In June 2014, Commissioner Aguilar of the U.S. Securities and Exchange Commission gave a speech in which he emphasized the critical role that corporate directors play in their corporation’s prevention and response to cyber attacks. The Commissioner explained that a corporation’s directors must take seriously their responsibility to ensure that the corporation appropriately addresses cyber-risks, including ensuring the adequacy of the corporation’s cybersecurity preparedness and response plans. The Commissioner warned that boards that choose to ignore, or minimize, the importance of their cybersecurity oversight responsibility do so at their own peril. The Commissioner encouraged corporate boards and management to use the February 2014 Framework for Improving Critical Infrastructure Cybersecurity issued by the National Institute of Standards and Technology. The Commissioner concluded that there is no substitution for proper preparation, deliberation and engagement on cybersecurity issues.
In January 2015, the Investment Industry Regulatory Organization of Canada (“IIROC”), the national self-regulatory organization for investment dealers in Canada, published its Annual Consolidated Compliance Report outlining key examination and surveillance priorities for 2015. The Report notes that proactive cyber-risk management is critical, and emphasizes that enterprise-wide cybersecurity planning is an important part of an organization’s overall risk- management program. The Report explains that cyber-risk management is an important strategic issue to be addressed by corporate directors and senior management.
CSA and OSFI
In late 2013, the Canadian Securities Administrators (“CSA”) and the Office of the Superintendent of Financial Institutions of Canada (“OSFI”) each issued cyber-risk management guidance. CSA’s Staff Notice 11-326 - Cyber Security reminds issuers, registrants and regulated entities of the importance of cyber-risk management (including the need to regularly review cybersecurity control measures and consider relevant prudent business practices) and the need for cyber-risk disclosures in prospectuses and continuous disclosure filings. OSFI’s Cyber Security Self-Assessment Guidance explains that senior management of federally regulated financial institutions should regularly review their institution’s cyber-risk management policies and practices to ensure that they remain appropriate and effective, and that an institution’s board of directors (or board committee) should regularly review and discuss the institution’s cyber-risk management practices.

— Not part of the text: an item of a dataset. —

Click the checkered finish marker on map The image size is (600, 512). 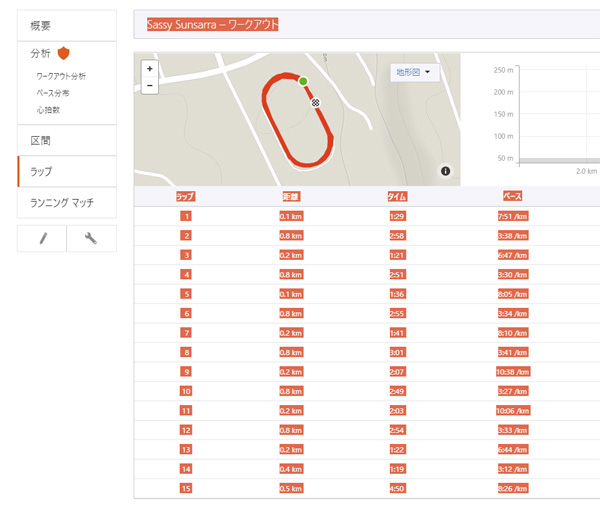point(316,102)
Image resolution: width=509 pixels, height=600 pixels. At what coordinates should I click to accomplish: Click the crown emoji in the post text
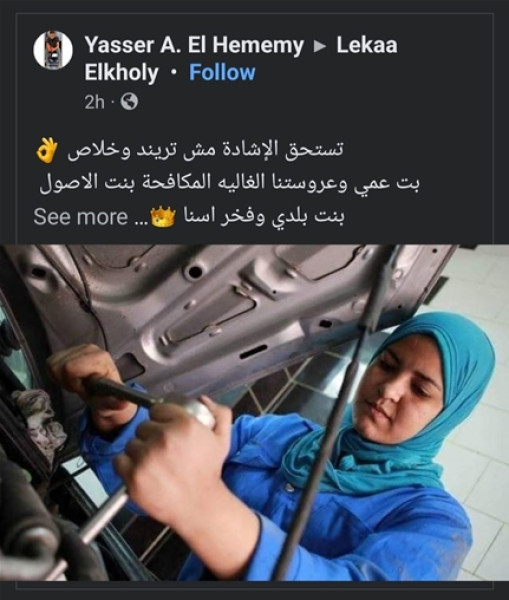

Cyber-risk management guidance issued by financial industry regulators, while directed to financial institutions and securities industry participants, can be helpful for all organizations. The regulatory guidance might also establish best practices against which the actions of an organization and its management might be measured by regulators and courts in the event the organization is the victim of a cyber attack or other kind of cybersecurity incident.